In practice, convergence diagnostics need to be conducted carefully before any inferences can be drawn. Graphical evaluations such as trace plots and autocorrelation function (ACF) plots, time series statistics such as potential scale reduction factors (PSRF), as well as formal statistical tests are available to test the stationarity of the Gibbs sampler (Geweke 1992; Raftery and Lewis 1992; Gelman et al. 2004). After the Gibbs sampler is deemed convergent to the target distribution, multiply imputed data sets can be output from the Gibbs sequence, usually from near the end of the sequence.

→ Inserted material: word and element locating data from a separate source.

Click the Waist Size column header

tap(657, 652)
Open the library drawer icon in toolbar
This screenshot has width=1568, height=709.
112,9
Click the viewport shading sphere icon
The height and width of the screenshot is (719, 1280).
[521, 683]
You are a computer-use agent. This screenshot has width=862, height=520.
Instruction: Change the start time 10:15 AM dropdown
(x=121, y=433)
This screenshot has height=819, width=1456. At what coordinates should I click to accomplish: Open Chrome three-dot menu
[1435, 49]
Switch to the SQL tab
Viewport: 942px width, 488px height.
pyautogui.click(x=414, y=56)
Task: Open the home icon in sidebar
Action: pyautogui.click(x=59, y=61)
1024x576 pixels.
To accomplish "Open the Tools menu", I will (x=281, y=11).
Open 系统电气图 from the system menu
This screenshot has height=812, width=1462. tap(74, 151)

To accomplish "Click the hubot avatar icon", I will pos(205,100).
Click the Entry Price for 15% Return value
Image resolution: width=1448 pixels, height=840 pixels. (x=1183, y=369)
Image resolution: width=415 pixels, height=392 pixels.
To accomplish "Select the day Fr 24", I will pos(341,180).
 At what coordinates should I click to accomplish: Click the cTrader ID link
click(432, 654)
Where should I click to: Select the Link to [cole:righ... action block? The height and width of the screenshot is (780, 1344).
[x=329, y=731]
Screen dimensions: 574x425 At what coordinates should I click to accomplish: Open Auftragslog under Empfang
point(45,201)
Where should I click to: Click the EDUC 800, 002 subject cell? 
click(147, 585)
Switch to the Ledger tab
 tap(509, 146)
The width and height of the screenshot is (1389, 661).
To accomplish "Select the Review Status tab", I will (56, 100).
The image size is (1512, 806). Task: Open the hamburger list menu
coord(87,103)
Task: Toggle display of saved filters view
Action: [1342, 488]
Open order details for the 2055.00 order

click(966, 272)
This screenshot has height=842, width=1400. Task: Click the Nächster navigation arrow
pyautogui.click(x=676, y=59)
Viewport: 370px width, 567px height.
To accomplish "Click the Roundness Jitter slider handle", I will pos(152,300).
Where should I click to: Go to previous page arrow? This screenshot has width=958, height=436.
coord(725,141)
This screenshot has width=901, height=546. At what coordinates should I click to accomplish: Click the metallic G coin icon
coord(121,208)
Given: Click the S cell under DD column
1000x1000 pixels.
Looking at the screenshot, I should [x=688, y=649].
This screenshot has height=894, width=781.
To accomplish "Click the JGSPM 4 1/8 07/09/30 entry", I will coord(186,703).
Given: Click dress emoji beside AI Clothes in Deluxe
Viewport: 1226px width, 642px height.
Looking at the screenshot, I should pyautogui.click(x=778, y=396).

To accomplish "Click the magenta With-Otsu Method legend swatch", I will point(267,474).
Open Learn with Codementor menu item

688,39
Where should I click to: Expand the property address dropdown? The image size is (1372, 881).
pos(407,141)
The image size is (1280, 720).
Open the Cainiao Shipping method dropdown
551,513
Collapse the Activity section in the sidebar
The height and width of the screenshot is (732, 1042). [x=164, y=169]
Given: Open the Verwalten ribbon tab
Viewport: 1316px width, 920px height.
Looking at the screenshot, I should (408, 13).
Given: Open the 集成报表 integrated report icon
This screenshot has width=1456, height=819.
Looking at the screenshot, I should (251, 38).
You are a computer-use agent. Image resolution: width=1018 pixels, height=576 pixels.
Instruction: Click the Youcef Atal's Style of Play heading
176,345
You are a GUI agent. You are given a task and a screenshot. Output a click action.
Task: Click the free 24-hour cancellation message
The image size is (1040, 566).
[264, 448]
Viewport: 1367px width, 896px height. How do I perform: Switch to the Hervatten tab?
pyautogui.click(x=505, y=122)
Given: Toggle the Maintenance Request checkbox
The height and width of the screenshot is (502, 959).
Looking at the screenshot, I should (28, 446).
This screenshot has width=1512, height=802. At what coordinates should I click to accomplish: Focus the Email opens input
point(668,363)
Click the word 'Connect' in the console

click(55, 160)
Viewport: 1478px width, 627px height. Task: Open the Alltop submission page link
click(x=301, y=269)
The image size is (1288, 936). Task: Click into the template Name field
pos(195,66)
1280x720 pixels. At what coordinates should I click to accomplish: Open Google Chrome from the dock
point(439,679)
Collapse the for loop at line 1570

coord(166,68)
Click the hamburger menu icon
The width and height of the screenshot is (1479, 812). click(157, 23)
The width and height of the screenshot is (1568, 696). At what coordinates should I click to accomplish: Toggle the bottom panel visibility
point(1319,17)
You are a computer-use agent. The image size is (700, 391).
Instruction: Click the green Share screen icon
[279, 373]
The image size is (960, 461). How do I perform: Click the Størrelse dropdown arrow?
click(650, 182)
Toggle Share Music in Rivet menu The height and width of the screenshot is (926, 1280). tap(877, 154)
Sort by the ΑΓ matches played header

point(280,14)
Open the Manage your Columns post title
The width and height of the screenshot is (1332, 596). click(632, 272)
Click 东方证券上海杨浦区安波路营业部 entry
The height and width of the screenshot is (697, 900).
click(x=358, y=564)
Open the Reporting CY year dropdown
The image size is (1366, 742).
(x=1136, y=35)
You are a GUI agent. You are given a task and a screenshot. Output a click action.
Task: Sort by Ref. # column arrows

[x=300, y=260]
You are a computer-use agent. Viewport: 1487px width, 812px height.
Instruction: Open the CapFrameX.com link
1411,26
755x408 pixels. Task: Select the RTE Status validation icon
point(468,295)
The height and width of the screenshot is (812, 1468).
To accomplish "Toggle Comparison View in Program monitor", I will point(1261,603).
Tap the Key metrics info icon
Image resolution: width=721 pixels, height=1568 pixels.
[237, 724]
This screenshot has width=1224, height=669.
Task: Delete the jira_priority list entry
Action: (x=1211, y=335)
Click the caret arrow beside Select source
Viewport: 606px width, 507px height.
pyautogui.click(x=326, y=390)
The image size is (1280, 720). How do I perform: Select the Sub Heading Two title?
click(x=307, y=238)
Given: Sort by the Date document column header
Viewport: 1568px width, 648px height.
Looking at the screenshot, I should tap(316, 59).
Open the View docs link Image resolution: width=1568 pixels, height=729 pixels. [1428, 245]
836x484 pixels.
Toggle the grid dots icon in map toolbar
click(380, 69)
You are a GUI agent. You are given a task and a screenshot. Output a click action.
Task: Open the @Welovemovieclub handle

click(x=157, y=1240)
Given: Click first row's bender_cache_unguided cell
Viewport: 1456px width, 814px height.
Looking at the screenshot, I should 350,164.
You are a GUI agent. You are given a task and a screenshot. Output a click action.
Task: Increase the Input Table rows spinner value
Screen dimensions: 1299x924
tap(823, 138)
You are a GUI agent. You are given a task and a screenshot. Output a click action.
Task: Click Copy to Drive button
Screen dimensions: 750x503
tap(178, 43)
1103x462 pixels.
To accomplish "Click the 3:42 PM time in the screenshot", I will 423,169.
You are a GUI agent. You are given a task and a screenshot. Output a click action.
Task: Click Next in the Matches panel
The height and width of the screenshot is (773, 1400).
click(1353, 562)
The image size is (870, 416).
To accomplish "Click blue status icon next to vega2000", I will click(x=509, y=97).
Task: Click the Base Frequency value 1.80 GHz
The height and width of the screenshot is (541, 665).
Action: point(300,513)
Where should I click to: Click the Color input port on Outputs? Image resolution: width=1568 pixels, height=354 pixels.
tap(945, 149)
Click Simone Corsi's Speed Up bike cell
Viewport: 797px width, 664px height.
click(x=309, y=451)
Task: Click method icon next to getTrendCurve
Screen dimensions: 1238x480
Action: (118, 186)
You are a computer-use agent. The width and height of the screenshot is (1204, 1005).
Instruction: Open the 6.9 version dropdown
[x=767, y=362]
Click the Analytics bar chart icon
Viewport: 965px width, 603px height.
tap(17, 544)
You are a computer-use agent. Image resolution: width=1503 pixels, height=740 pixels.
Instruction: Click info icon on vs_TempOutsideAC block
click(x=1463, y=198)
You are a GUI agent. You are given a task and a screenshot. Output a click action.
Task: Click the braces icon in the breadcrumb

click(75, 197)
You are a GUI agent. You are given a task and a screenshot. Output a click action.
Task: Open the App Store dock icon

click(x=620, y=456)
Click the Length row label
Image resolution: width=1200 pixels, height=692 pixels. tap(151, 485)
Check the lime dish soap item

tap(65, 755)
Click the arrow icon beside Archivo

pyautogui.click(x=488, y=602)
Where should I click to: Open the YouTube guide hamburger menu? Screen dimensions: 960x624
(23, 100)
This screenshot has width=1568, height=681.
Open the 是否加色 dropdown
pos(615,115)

Since sample draws from adjacent iterations are correlated in a Gibbs sequence, thinning is commonly performed by keeping only every kth draw to reduce sample autocorrelations. There is no deterministic rule for the choice of k. It is largely dependent upon how quickly the simulated draws are moving around the parameter space (Gilks et al. 1996). Alternatively, several Gibbs sequences can be run independently to create multiply imputed data sets. Analyses using standard statistical techniques can be performed on each imputed data set and results can be combined for valid statistical inferences.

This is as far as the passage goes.